Dans ce contexte, la vitiforesterie offre une réponse naturelle, progressive et multifonctionnelle à ces perturbations climatiques.
Les arbres jouent un rôle régulateur essentiel à plusieurs niveaux :
- Création d’ombrage modéré : Les feuillages légers, bien choisis, permettent de réduire l'exposition directe au soleil sans plonger les ceps dans l’ombre permanente. Cela évite les coups de soleil sur les grappes et limite les stress thermiques excessifs.
- Effet brise-vent : Des alignements d’arbres bien positionnés réduisent l’impact des rafales sur la structure des ceps et stabilisent les températures ressenties au sol. Cela favorise un microclimat plus constant.
- Réduction de l’évapotranspiration : En créant un effet tampon, les arbres limitent la perte d’eau dans les sols et dans la vigne elle-même. Le sol reste plus frais et plus humide, ce qui est vital en été.
- Stimulation de l’enracinement profond de la vigne : Lorsqu’ils sont associés intelligemment, vigne et arbre cohabitent sans se concurrencer.
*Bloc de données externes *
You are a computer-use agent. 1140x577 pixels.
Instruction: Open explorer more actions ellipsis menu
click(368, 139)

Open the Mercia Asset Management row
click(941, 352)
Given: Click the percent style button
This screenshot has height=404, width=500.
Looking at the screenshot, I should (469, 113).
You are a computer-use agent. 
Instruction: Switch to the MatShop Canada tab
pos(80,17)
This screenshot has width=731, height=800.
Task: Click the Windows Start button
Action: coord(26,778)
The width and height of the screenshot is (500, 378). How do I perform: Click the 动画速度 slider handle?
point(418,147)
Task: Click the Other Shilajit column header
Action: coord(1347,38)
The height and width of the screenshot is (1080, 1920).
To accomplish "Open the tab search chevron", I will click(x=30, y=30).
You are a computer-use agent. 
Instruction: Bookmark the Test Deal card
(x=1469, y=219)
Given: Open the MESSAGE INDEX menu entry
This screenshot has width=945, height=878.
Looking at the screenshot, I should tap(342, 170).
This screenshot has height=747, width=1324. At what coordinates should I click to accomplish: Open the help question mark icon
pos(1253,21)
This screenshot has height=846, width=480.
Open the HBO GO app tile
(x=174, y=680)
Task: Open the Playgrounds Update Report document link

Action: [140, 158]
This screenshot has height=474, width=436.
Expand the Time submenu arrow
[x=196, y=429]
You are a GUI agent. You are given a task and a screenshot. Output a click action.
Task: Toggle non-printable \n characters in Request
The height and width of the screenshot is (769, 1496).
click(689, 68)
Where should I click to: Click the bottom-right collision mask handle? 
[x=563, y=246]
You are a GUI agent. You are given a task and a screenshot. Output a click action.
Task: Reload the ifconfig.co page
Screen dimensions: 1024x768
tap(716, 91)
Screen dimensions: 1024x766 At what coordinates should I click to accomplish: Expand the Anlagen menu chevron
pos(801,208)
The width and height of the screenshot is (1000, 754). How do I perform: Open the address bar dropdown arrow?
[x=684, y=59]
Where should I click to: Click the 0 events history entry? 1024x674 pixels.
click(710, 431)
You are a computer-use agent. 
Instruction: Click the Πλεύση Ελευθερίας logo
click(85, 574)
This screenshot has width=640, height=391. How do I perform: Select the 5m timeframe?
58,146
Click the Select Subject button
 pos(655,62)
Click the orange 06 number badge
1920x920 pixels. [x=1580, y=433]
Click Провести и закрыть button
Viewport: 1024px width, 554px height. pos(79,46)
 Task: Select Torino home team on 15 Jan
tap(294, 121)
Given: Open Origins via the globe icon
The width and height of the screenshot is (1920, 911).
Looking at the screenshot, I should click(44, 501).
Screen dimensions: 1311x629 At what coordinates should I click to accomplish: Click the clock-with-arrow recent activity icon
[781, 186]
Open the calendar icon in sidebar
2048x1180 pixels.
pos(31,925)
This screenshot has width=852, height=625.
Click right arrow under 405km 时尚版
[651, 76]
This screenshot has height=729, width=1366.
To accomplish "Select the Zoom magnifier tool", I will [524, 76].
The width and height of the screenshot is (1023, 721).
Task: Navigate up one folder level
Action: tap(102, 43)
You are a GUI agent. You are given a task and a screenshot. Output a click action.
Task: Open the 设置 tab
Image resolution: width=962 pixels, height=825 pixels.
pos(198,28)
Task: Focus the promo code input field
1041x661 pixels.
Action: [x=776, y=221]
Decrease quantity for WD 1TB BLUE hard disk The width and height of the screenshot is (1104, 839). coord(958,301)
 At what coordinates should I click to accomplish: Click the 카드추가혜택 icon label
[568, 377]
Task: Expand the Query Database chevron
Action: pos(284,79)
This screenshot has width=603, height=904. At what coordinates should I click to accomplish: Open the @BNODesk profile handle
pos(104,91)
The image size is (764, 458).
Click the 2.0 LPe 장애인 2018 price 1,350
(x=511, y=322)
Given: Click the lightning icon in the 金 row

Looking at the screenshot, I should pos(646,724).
La vigne développe des racines plus profondes pour aller chercher l’eau, ce qui la rend plus autonome et résiliente en cas de stress hydrique.
Ces bénéfices microclimatiques sont d’autant plus importants dans les zones viticoles méridionales comme le Languedoc, la Provence ou le sud de la Vallée du Rhône, où les épisodes de sécheresse et les extrêmes thermiques sont déjà bien installés. Là-bas, certains viticulteurs ont déjà fait le choix stratégique d’implanter des arbres pour protéger naturellement leurs vignes et maintenir une production viable.
À l’échelle du domaine, ces effets peuvent faire la différence entre une récolte sauvée ou perdue. Et à l’échelle du territoire, la vitiforesterie devient un véritable levier d’adaptation collective, offrant une solution durable face à un climat de plus en plus incertain.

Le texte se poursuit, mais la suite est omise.